Goal of the exercise>
The full set of records must be returned exactly, character for character.
══════
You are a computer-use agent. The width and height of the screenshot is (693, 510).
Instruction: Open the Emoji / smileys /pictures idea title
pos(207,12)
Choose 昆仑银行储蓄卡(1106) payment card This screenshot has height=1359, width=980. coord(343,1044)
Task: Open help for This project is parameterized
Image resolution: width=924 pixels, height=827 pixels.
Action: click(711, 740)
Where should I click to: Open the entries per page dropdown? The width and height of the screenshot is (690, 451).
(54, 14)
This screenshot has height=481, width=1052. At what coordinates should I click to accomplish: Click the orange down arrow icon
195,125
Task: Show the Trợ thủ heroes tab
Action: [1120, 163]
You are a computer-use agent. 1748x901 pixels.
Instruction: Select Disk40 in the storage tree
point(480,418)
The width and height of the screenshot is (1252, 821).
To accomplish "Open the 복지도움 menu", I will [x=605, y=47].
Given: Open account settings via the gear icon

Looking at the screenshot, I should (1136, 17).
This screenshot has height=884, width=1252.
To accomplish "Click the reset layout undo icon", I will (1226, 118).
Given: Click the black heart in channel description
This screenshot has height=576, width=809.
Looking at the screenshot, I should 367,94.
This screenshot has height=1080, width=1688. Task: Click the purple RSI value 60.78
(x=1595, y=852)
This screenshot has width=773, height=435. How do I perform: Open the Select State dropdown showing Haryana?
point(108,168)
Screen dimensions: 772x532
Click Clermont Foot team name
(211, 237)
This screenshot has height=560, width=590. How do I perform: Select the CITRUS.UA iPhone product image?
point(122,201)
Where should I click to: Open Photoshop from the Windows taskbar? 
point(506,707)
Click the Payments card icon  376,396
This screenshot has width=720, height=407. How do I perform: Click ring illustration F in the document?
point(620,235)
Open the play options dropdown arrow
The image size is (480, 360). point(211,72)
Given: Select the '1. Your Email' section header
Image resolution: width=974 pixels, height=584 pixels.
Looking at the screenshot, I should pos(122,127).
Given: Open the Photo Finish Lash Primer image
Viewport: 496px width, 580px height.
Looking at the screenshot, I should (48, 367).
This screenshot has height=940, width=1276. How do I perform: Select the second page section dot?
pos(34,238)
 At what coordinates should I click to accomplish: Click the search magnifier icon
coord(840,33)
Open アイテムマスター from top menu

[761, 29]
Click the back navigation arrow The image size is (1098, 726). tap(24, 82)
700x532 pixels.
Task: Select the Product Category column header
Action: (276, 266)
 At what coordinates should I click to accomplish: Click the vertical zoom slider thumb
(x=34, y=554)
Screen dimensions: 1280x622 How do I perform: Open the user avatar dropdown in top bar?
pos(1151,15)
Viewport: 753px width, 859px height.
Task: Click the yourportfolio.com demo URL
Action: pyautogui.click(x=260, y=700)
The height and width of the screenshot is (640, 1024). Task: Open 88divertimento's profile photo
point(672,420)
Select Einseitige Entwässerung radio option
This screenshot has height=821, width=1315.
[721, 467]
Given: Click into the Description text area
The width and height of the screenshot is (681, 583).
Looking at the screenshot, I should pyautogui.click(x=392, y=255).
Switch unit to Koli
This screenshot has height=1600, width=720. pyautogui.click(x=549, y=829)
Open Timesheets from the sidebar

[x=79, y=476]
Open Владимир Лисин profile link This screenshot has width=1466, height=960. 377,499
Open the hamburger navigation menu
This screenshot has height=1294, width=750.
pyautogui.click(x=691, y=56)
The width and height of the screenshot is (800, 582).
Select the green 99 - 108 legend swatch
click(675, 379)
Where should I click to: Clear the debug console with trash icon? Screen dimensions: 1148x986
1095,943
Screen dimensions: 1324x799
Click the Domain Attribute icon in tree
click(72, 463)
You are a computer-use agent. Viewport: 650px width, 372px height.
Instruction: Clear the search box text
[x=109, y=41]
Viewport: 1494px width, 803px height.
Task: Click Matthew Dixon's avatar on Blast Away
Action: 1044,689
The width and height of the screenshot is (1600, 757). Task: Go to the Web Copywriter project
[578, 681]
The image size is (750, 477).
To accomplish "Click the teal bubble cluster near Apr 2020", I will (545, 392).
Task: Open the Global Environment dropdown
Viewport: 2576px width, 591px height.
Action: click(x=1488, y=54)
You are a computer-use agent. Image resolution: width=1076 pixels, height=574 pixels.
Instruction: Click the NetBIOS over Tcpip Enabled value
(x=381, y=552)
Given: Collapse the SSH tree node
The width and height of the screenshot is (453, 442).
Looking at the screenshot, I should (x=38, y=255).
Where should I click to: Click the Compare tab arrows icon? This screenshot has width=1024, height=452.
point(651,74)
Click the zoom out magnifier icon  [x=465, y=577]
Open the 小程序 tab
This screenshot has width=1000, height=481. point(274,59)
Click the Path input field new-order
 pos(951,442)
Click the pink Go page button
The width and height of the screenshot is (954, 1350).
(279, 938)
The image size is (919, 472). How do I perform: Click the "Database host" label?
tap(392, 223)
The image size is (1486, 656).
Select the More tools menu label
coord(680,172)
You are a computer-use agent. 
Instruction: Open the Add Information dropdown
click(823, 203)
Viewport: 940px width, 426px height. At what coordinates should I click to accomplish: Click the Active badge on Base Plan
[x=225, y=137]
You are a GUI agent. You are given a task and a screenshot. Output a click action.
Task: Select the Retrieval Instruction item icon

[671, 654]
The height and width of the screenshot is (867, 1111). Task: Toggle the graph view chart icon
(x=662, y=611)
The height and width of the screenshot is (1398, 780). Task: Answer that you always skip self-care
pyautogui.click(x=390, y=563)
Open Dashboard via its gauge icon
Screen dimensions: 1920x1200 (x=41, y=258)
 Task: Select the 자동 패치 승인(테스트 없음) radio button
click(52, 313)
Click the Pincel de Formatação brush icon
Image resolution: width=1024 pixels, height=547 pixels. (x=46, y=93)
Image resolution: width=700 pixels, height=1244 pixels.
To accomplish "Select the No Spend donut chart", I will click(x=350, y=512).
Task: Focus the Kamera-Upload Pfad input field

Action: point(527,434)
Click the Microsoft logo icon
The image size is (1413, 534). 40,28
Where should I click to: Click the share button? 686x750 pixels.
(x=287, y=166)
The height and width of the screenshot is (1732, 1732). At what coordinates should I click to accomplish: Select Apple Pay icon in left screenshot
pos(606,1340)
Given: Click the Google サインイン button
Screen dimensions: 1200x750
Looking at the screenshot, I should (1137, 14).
══════
Result of this task>
You are a computer-use agent. The width and height of the screenshot is (693, 510).
Instruction: Open the Emoji / smileys /pictures idea title
pos(207,12)
Choose 昆仑银行储蓄卡(1106) payment card This screenshot has height=1359, width=980. coord(343,1044)
Task: Open help for This project is parameterized
Image resolution: width=924 pixels, height=827 pixels.
Action: click(711, 740)
Where should I click to: Open the entries per page dropdown? The width and height of the screenshot is (690, 451).
(54, 14)
This screenshot has height=481, width=1052. At what coordinates should I click to accomplish: Click the orange down arrow icon
195,125
Task: Show the Trợ thủ heroes tab
Action: [1120, 163]
You are a computer-use agent. 1748x901 pixels.
Instruction: Select Disk40 in the storage tree
point(480,418)
The width and height of the screenshot is (1252, 821).
To accomplish "Open the 복지도움 menu", I will [x=605, y=47].
Given: Open account settings via the gear icon

Looking at the screenshot, I should (1136, 17).
This screenshot has height=884, width=1252.
To accomplish "Click the reset layout undo icon", I will (1226, 118).
Given: Click the black heart in channel description
This screenshot has height=576, width=809.
Looking at the screenshot, I should 367,94.
This screenshot has height=1080, width=1688. Task: Click the purple RSI value 60.78
(x=1595, y=852)
This screenshot has width=773, height=435. How do I perform: Open the Select State dropdown showing Haryana?
point(108,168)
Screen dimensions: 772x532
Click Clermont Foot team name
(211, 237)
This screenshot has height=560, width=590. How do I perform: Select the CITRUS.UA iPhone product image?
point(122,201)
Where should I click to: Open Photoshop from the Windows taskbar? 
point(506,707)
Click the Payments card icon  376,396
This screenshot has width=720, height=407. How do I perform: Click ring illustration F in the document?
point(620,235)
Open the play options dropdown arrow
The image size is (480, 360). point(211,72)
Given: Select the '1. Your Email' section header
Image resolution: width=974 pixels, height=584 pixels.
Looking at the screenshot, I should pos(122,127).
Given: Open the Photo Finish Lash Primer image
Viewport: 496px width, 580px height.
Looking at the screenshot, I should (48, 367).
This screenshot has height=940, width=1276. How do I perform: Select the second page section dot?
pos(34,238)
 At what coordinates should I click to accomplish: Click the search magnifier icon
coord(840,33)
Open アイテムマスター from top menu

[761, 29]
Click the back navigation arrow The image size is (1098, 726). tap(24, 82)
700x532 pixels.
Task: Select the Product Category column header
Action: (276, 266)
 At what coordinates should I click to accomplish: Click the vertical zoom slider thumb
(x=34, y=554)
Screen dimensions: 1280x622 How do I perform: Open the user avatar dropdown in top bar?
pos(1151,15)
Viewport: 753px width, 859px height.
Task: Click the yourportfolio.com demo URL
Action: pyautogui.click(x=260, y=700)
The height and width of the screenshot is (640, 1024). Task: Open 88divertimento's profile photo
point(672,420)
Select Einseitige Entwässerung radio option
This screenshot has height=821, width=1315.
[721, 467]
Given: Click into the Description text area
The width and height of the screenshot is (681, 583).
Looking at the screenshot, I should pyautogui.click(x=392, y=255).
Switch unit to Koli
This screenshot has height=1600, width=720. pyautogui.click(x=549, y=829)
Open Timesheets from the sidebar

[x=79, y=476]
Open Владимир Лисин profile link This screenshot has width=1466, height=960. 377,499
Open the hamburger navigation menu
This screenshot has height=1294, width=750.
pyautogui.click(x=691, y=56)
The width and height of the screenshot is (800, 582).
Select the green 99 - 108 legend swatch
click(675, 379)
Where should I click to: Clear the debug console with trash icon? Screen dimensions: 1148x986
1095,943
Screen dimensions: 1324x799
Click the Domain Attribute icon in tree
click(72, 463)
You are a computer-use agent. Viewport: 650px width, 372px height.
Instruction: Clear the search box text
[x=109, y=41]
Viewport: 1494px width, 803px height.
Task: Click Matthew Dixon's avatar on Blast Away
Action: 1044,689
The width and height of the screenshot is (1600, 757). Task: Go to the Web Copywriter project
[578, 681]
The image size is (750, 477).
To accomplish "Click the teal bubble cluster near Apr 2020", I will (545, 392).
Task: Open the Global Environment dropdown
Viewport: 2576px width, 591px height.
Action: click(x=1488, y=54)
You are a computer-use agent. Image resolution: width=1076 pixels, height=574 pixels.
Instruction: Click the NetBIOS over Tcpip Enabled value
(x=381, y=552)
Given: Collapse the SSH tree node
The width and height of the screenshot is (453, 442).
Looking at the screenshot, I should (x=38, y=255).
Where should I click to: Click the Compare tab arrows icon? This screenshot has width=1024, height=452.
point(651,74)
Click the zoom out magnifier icon  [x=465, y=577]
Open the 小程序 tab
This screenshot has width=1000, height=481. point(274,59)
Click the Path input field new-order
 pos(951,442)
Click the pink Go page button
The width and height of the screenshot is (954, 1350).
(279, 938)
The image size is (919, 472). How do I perform: Click the "Database host" label?
tap(392, 223)
The image size is (1486, 656).
Select the More tools menu label
coord(680,172)
You are a computer-use agent. 
Instruction: Open the Add Information dropdown
click(823, 203)
Viewport: 940px width, 426px height. At what coordinates should I click to accomplish: Click the Active badge on Base Plan
[x=225, y=137]
You are a GUI agent. You are given a task and a screenshot. Output a click action.
Task: Select the Retrieval Instruction item icon

[671, 654]
The height and width of the screenshot is (867, 1111). Task: Toggle the graph view chart icon
(x=662, y=611)
The height and width of the screenshot is (1398, 780). Task: Answer that you always skip self-care
pyautogui.click(x=390, y=563)
Open Dashboard via its gauge icon
Screen dimensions: 1920x1200 (x=41, y=258)
 Task: Select the 자동 패치 승인(테스트 없음) radio button
click(52, 313)
Click the Pincel de Formatação brush icon
Image resolution: width=1024 pixels, height=547 pixels. (x=46, y=93)
Image resolution: width=700 pixels, height=1244 pixels.
To accomplish "Select the No Spend donut chart", I will click(x=350, y=512).
Task: Focus the Kamera-Upload Pfad input field

Action: point(527,434)
Click the Microsoft logo icon
The image size is (1413, 534). 40,28
Where should I click to: Click the share button? 686x750 pixels.
(x=287, y=166)
The height and width of the screenshot is (1732, 1732). At what coordinates should I click to accomplish: Select Apple Pay icon in left screenshot
pos(606,1340)
Given: Click the Google サインイン button
Screen dimensions: 1200x750
Looking at the screenshot, I should (1137, 14).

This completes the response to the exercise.